(Pixel coordinate grounding data)
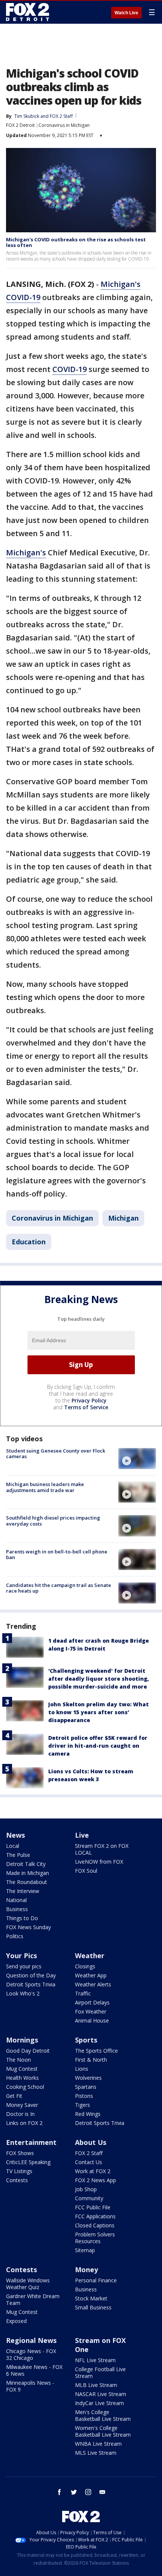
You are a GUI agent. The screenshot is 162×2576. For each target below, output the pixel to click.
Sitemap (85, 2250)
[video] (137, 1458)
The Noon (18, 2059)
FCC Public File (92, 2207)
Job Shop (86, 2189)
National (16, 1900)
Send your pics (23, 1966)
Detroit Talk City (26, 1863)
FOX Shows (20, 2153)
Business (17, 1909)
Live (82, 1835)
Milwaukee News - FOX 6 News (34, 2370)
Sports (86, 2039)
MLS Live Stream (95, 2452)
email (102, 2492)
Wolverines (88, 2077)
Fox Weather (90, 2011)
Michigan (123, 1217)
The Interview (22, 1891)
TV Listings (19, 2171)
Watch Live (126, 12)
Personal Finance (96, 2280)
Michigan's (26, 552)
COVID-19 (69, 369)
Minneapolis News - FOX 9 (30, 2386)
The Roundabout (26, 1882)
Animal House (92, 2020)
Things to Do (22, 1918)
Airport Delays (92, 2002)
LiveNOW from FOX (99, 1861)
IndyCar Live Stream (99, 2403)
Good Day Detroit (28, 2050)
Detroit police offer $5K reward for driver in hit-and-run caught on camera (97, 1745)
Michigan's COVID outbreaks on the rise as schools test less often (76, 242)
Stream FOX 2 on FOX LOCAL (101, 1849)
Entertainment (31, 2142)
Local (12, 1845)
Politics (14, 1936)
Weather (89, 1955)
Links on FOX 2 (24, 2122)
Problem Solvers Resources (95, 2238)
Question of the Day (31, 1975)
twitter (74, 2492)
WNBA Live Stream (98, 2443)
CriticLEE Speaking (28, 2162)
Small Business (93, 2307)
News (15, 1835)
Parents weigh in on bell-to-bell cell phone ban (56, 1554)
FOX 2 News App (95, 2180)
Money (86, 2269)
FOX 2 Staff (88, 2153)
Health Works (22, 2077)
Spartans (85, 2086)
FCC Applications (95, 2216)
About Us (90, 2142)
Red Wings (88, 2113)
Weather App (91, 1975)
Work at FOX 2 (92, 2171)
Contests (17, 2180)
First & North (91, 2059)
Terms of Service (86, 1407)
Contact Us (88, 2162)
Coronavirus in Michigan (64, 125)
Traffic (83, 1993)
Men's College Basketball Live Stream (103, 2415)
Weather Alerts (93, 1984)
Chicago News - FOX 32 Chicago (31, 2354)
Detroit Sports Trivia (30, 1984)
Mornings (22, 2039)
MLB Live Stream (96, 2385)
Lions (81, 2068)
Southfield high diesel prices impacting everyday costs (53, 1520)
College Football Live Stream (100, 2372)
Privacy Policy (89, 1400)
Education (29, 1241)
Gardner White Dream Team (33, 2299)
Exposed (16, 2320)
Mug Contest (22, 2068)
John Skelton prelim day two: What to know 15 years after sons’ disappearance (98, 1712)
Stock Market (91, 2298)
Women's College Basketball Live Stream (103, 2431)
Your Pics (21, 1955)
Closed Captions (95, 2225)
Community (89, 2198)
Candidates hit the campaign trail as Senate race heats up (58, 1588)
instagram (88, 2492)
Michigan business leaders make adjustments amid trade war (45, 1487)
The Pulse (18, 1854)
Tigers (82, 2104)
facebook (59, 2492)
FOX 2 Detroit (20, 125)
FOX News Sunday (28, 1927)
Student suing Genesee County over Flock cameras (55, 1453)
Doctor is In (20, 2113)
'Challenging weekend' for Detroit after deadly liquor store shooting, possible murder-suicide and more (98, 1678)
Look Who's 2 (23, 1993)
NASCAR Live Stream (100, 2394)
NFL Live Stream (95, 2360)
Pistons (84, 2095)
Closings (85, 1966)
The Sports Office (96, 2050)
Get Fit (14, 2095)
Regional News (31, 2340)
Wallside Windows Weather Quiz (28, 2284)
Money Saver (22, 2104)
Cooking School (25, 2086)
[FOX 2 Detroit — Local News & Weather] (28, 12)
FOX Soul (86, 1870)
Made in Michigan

* [AIM OF THE EXERCISE]: The required output is the stretch of entries above from the line containing "Student suing Genesee" through the line containing "The Sports Office (96, 2050)", reproduced exactly.

* [ANSWER TO THE EXERCISE]:
Student suing Genesee County over Flock cameras (55, 1453)
Doctor is In (20, 2113)
'Challenging weekend' for Detroit after deadly liquor store shooting, possible murder-suicide and more (98, 1678)
Look Who's 2 (23, 1993)
NASCAR Live Stream (100, 2394)
NFL Live Stream (95, 2360)
Pistons (84, 2095)
Closings (85, 1966)
The Sports Office (96, 2050)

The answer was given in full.